### Work to be completed
Copy the records below exactly.
==*==
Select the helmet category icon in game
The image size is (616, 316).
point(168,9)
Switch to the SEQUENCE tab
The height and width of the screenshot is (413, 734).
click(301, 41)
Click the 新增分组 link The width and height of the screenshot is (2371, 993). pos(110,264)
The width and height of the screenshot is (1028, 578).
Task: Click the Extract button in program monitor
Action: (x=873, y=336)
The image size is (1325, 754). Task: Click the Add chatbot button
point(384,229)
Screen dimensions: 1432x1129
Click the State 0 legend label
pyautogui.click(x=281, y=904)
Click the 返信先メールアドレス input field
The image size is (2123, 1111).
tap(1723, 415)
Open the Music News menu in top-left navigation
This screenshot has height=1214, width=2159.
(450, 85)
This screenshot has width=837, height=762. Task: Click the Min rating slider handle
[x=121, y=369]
==*==
### Solution below
Select the helmet category icon in game
The image size is (616, 316).
point(168,9)
Switch to the SEQUENCE tab
The height and width of the screenshot is (413, 734).
click(301, 41)
Click the 新增分组 link The width and height of the screenshot is (2371, 993). pos(110,264)
The width and height of the screenshot is (1028, 578).
Task: Click the Extract button in program monitor
Action: (x=873, y=336)
The image size is (1325, 754). Task: Click the Add chatbot button
point(384,229)
Screen dimensions: 1432x1129
Click the State 0 legend label
pyautogui.click(x=281, y=904)
Click the 返信先メールアドレス input field
The image size is (2123, 1111).
tap(1723, 415)
Open the Music News menu in top-left navigation
This screenshot has height=1214, width=2159.
(450, 85)
This screenshot has width=837, height=762. Task: Click the Min rating slider handle
[x=121, y=369]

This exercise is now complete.